Supporting teens through bereavement
Here she shares her techniques for supporting teens through bereavement.
It’s tough being a teenager, especially in today’s world. It becomes immeasurably harder when you’re a teenager who is losing, or has lost a parent.
At one of the most confusing and tumultuous times of your life, when you are going through the process of rebelling and separating from your parents and finding your own identity and independence, that person is taken from you.
The range and intensity of emotions we all feel when someone important dies can be frightening – even as an adult. For a teenager coping with raging hormones, social pressures and developmental change, it can feel overwhelming. Anger, despair, loneliness, isolation, guilt, regret, sadness, confusion, or just feeling nothing are all common and entirely normal responses.
Common teenage reactions
Grief is unpredictable– a young person may appear fine one minute, drowning in sadness the next.
What teenagers say
“People tried to be kind, but they never asked what I wanted and friends moved on so quickly, they didn’t realise it was getting harder for me every day.”
Over time you find a way to live with grief and life fills up around it, but it’s always there, although the feelings may change. The way someone feels as a child or young person change as they get older and their understanding of their own experience and the meaning of death changes.
Anniversaries and occasions like Christmas are hard for everyone, but for young people on the brink of adulthood, every major change, new loss or personal triumph the feelings of grief resound, often with a raw and shocking intensity, around the absence of mum, dad or that special person.
Supporting a young person facing the death of a parent or significant person
Know that bereavement is different for everyone and every child and young person. There is no ‘right’ way to grieve. Everyone does it in their own way, in their own time, and feelings can surface many years on from the person’s death.
Some young people want to talk, others don’t and if they do, it has to be in their way and in their time. Counselling can help but is not a panacea and particularly in the early days this is not what most young people want or need. Having known, trusted, supportive adults around them is likely to be far more helpful.

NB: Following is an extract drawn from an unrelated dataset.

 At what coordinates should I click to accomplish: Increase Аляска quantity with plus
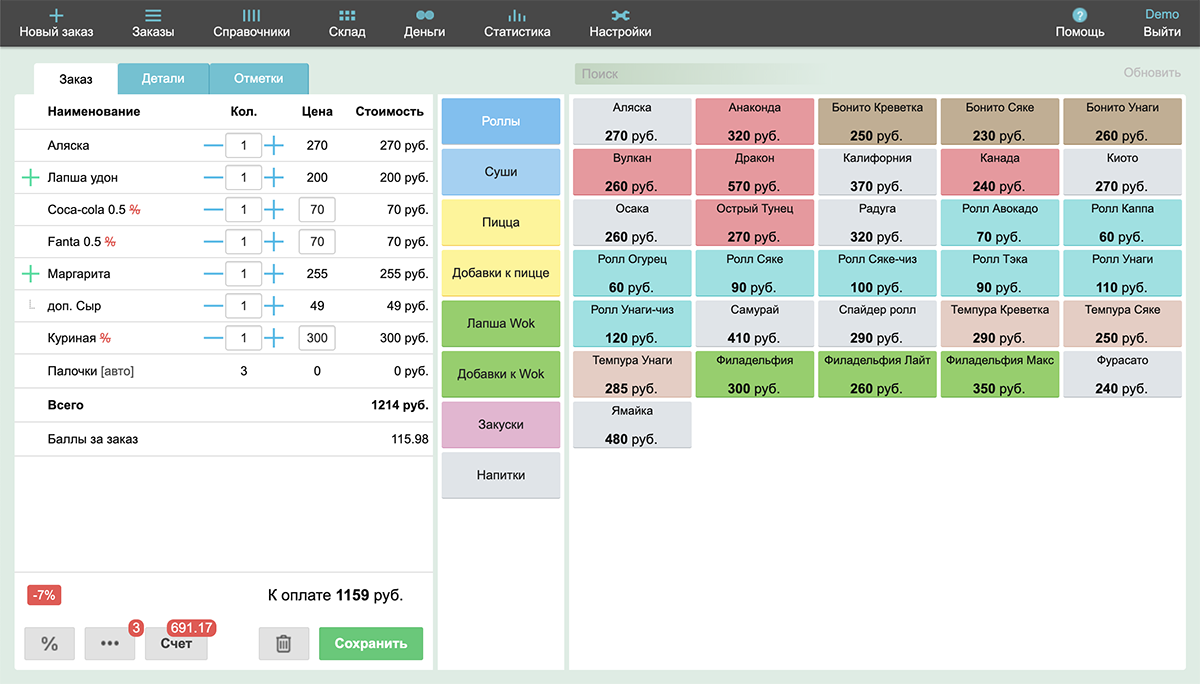(274, 146)
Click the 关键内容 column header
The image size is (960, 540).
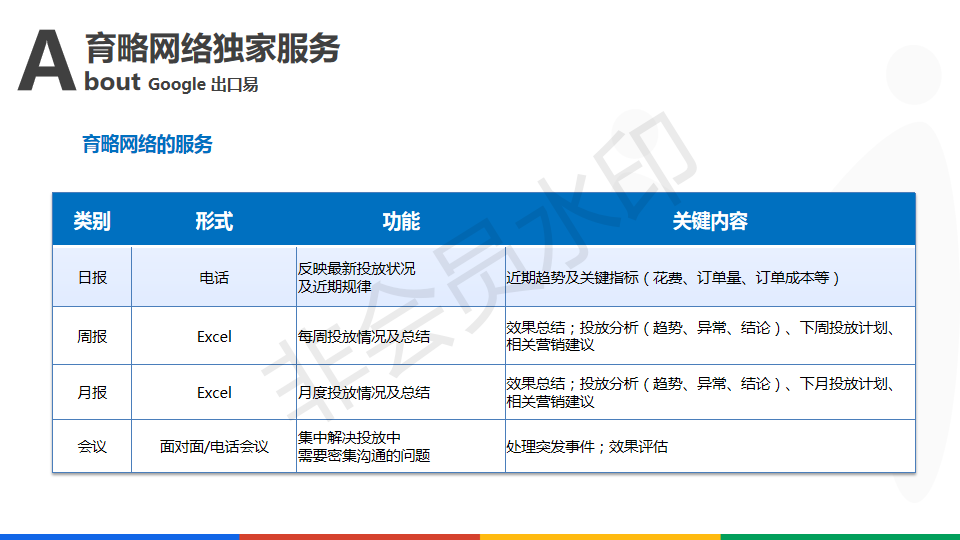click(710, 221)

For young people who do want to talk let them know it’s ok; it’s ok to talk about the person who has died and it’s ok to talk to someone outside the family or immediate circle.

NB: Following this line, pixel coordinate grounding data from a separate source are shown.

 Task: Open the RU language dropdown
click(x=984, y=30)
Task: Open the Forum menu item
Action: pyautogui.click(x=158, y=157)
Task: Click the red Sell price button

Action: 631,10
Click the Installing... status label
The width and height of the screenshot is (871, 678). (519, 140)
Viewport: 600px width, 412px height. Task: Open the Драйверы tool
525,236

Address anxieties. The death of a key person can make life feel very unsafe. Young people may worry about another parent dying, about their own health, about finances, not fitting in with friends, having to move house or change schools. Enable them to talk about these anxieties with you or another trusted adult.
Watch for signs of depression – being low in mood or withdrawn can be a normal part of grief, but if it persists talk to your GP about possible avenues of support.
Make young people aware of avenues of support – this may be through school, through a bereavement counselling service, your local hospice or online support. Some organisations are listed below.
Organisations that can help provide support
Hope Again – part of Cruse Bereavement Care
Website for young people
Youth friendly individual support from volunteer
‘vlog pod’: video stories shared by young people
YouTube channel
0808 808 1677
M-F 9.30-5
Support for children and young people up to 25, parents and families
https://www.childbereavementuk.org/
0800 028 8840
Live web chat
A downloadable app, presented as a game, for children and young people aged 11+
“A world built to guide you through your darkest moments”
The player is guided around a tropical island, exploring the geography and discovering things, eg. crystals, that unlock mindful activities
Regular checkpoints and choices are presented
Stories representing emotions are shared
Bereavement organisations and ChildLine are signposted
Bereavement support for children and young people after death of parent or sibling.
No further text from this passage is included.